WHAT NEEDS TO BE DONE: Quote every line of the data below as it stands, omitting pictures.

START AVAILABLE DATA

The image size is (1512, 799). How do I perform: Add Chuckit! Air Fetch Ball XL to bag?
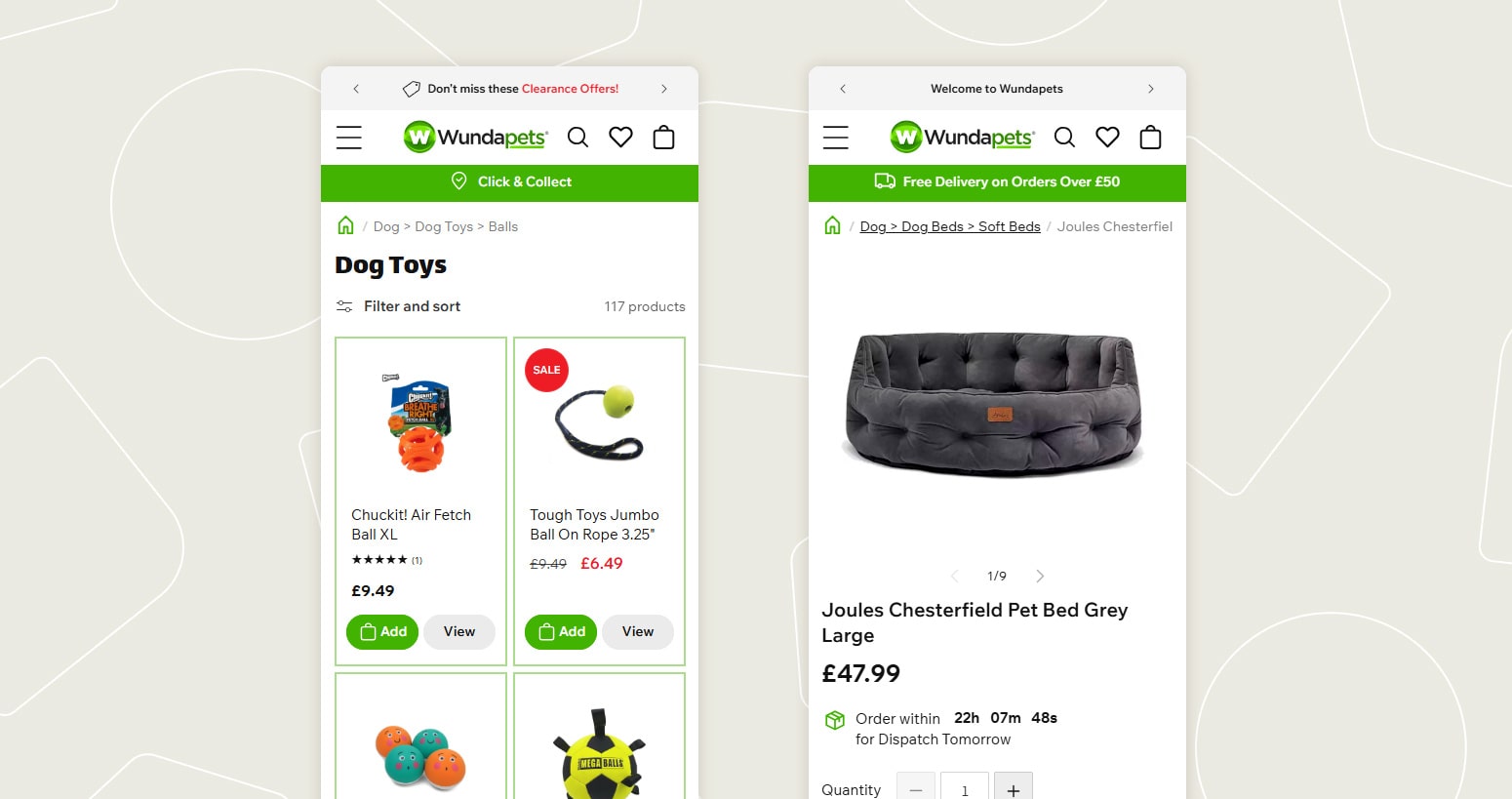pyautogui.click(x=382, y=632)
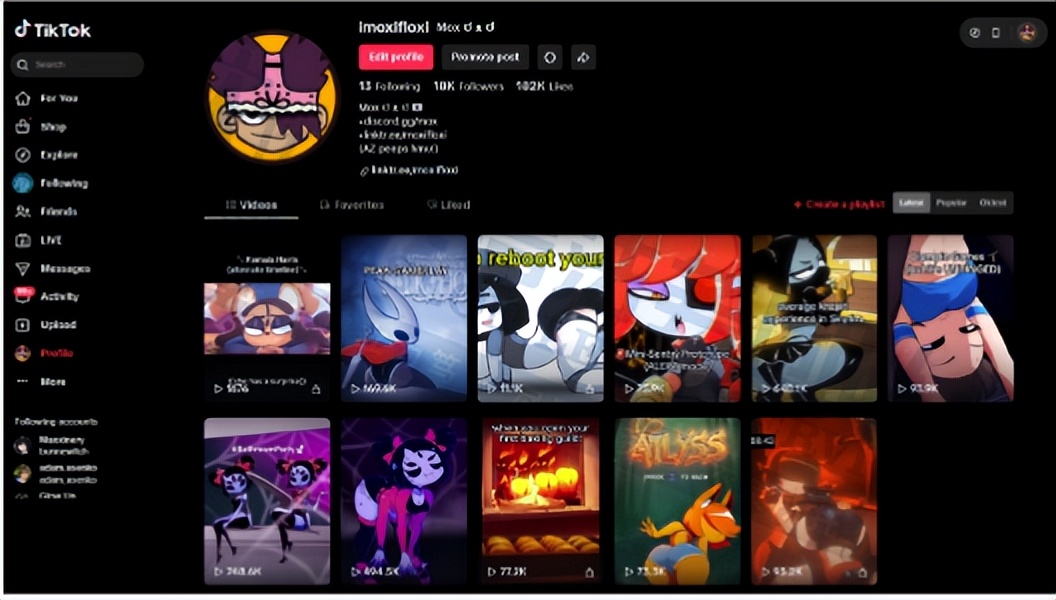Open Messages from the sidebar
Image resolution: width=1056 pixels, height=600 pixels.
pyautogui.click(x=64, y=269)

END AVAILABLE DATA

EXERCISE RESULT:
The image size is (1512, 799). How do I perform: Add Chuckit! Air Fetch Ball XL to bag?
pyautogui.click(x=382, y=632)
Open Messages from the sidebar
Image resolution: width=1056 pixels, height=600 pixels.
pyautogui.click(x=64, y=269)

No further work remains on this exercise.